The Family
PublisherMcNidder & Grace Crime
Date Published20 September 2019
Price£ 8.99

The Family

by Tom O. Keenan

The arrival of an ISIS zealot in Glasgow threatens not only the Family, a collective of 12 crime families, but the police and the public at large.


The chief protagonist in this book is Sean Rooney, a psychologist who counsels the mentally ill but who himself hears voices, a condition related to the abuse he suffered as a child. As the book opens his ex-wife Jackie is badly hurt by a bomb. Rooney believes he bears some responsibility and manipulates the health system so that he is detained on a mental health order for a month.

This, his auditory hallucinations and his apparent belief that he is ‘The Father’ do not prevent him on his release being employed as consigliore by crime boss Davy McGing, one of the Twelve Apostles, the Glasgow crime fraternity known collectively as The Family. Competition from several groups of immigrants convinces members of the need to cooperate to survive, and when the McGings come under fire Rooney is elected as co-ordinator and spokesman.

The city is subject to severe challenge when Al-Jamal, who claims adherence to ISIS, appears in Glasgow. A policeman is kidnapped, and the authorities are informed they will receive one of his fingers every day unless a demand for a meeting with the Home Secretary is met. Jackie, an ACC, and her father Hubert the police Commissioner, come under severe pressure and seek the assistance of The Family to obtain results.

Also playing a crucial role in events is Jean, the local MI5 agent, and her husband Millar, a senior policeman seconded from the South. Supposedly MI5 and the Glasgow police are working together; in practice Jean and Jackie are enemies, and as ISIS attacks increase it is not clear who is able, and willing, to put a stop to it.

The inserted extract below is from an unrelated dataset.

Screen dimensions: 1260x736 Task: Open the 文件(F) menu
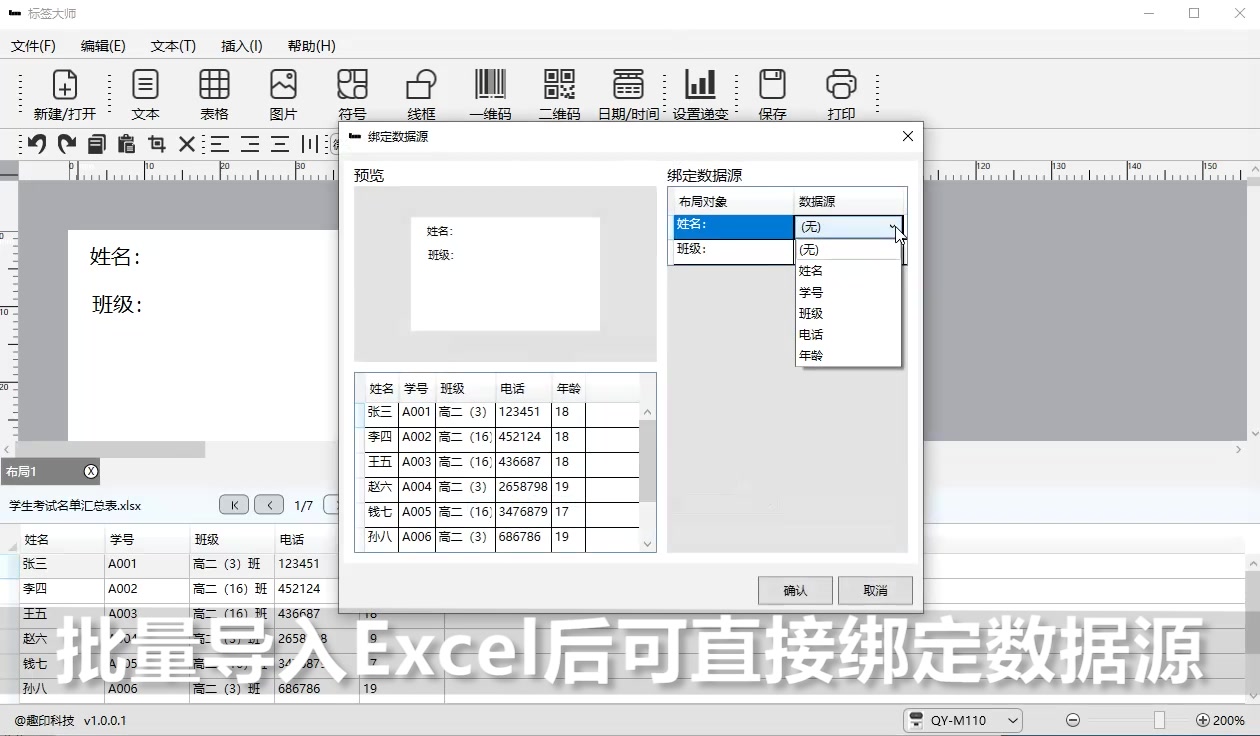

I did not find this an easy book to read; that such a hopelessly compromised bunch could hold down positions of authority in any form of organisation whatsoever is hard to credit. Rooney frequently gives utterance to the words that come to him, or his belief that he has some special mission from God, and I doubt that a hardened criminal organisation would give him house-room.

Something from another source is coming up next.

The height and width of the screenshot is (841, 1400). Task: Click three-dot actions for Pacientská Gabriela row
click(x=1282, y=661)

Abuse of drugs and alcohol, sexual perversion, foul language and a breath-taking lack of behavioural discipline is more or less universal in Rooney and the other lead characters. I am no authority on Glasgow and hear that it is a tough place, but frankly I would be surprised to hear that residents were not insulted by this portrayal. You would have to have a pretty poor opinion of public servants to take this picture as being even remotely credible.

It is also very nasty, encompassing several killings and tortures on a scale well beyond anything seen in Britain hitherto, which may be why it seems so long, bringing to mind Ambrose Bierce’s comment: ‘The covers of this book are too far apart.’